Remember, I was busting at the seams?
My mother is getting married in 38 days. I am happy for her. I really like Steve. I no longer entertain the idea of my parents ever getting together again. That was done, years and years ago. And, up until now, I've been really positive about this whole situation.
Okay, I've been walking on eggshells around the house, because I got a save-the-date card and really couldn't put it on the fridge. And I got a formal invitation to the wedding, but I couldn't leave it out anywhere. And I'm a bridesmaid, and I can't tell Dad how the dress search is going. And I had to book a flight to New Mexico, but I couldn't talk about the soaring cost of flights to Albuquerque. Not that my dad hasn't been dating someone for a really long time, or that he isn't a grown man who doesn't need to be protected. But I know my dad, and he's nostalgic for their marriage and the way things used to be.
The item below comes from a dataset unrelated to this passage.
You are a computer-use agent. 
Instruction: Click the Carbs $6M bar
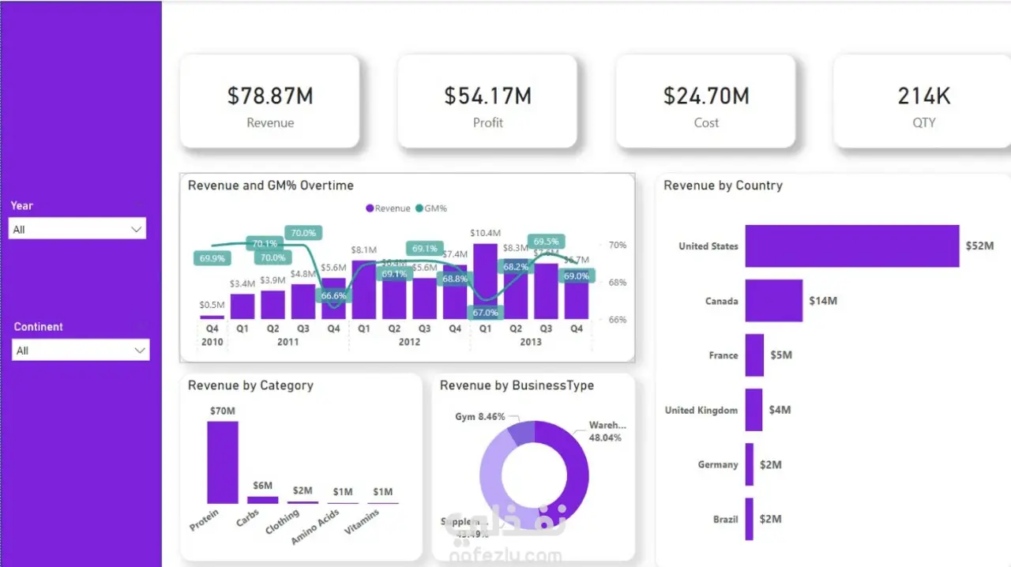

My parents' marriage, as I experienced it, is only 20% of my life, really. I remember my parents talking in the front seat of the car as I slept in the back, my mom chewing watermelon and buttered popcorn jelly beans from Ogunquit. I remember Christmas mornings with Gumby and Pokey, and Irish soda bread with the Sheas, and Talking Heads dance parties, and Ring Around the Rosie. I remember my father's 35th birthday party, the day we got Sammy, training her to shut the door behind herself. I remember the day I asked permission to drink chocolate milk upstairs and instead sitting on my bed, talking about how things were going to change. I remember the feeling of chicken pox forming the day my mom moved out.
To hear my dad talk about it after dinner every now and again, they were the dream team, and very much in love. That's why they married less than a year after they met. That's why it wasn't so big a disappointment for my father to be leaving the Brothers for good. And I came along a few years later, and they were the dream parenting team. Every time we go to Doyle's, we hear the John and Eileen method of taking a kid out to dinner.
It's sad sometimes to hear my dad talk that way. A lot of family and friends tell me he never got over my mom, but I don't think that's true. The way my mom tells it, they sought counseling, and when they were asked to separate "loving each other" from "wanting to stay married". Mom says she said she thought she still loved him, but didn't want to be married to him anymore. She says Dad said the opposite. My dad is kind of in love with being in love, maybe, and forming habits with someone he cares about. I think that's reasonable, and not at all pathetic.
That aside, I haven't been nostalgic for that time of my life since I was eight, maybe. Today I found a picture of me and my parents. It was taken in Torrington, to the side of my grandmother's house on Chelton St. None of us seem to care that anybody might take our picture. We look so candidly happy - and to think all those years I never thought much of it.
So I guess in a way, the closer I get to my mom's wedding date, the more I come close to mourning my parents' marriage. What did Kubler-Ross says about grief - denial, anger, bargaining, depression, acceptance? I'm beginning to think it's been an awfully long period of depression.
I'm glad I have my best friend as my date. Who knows how I'll feel in July.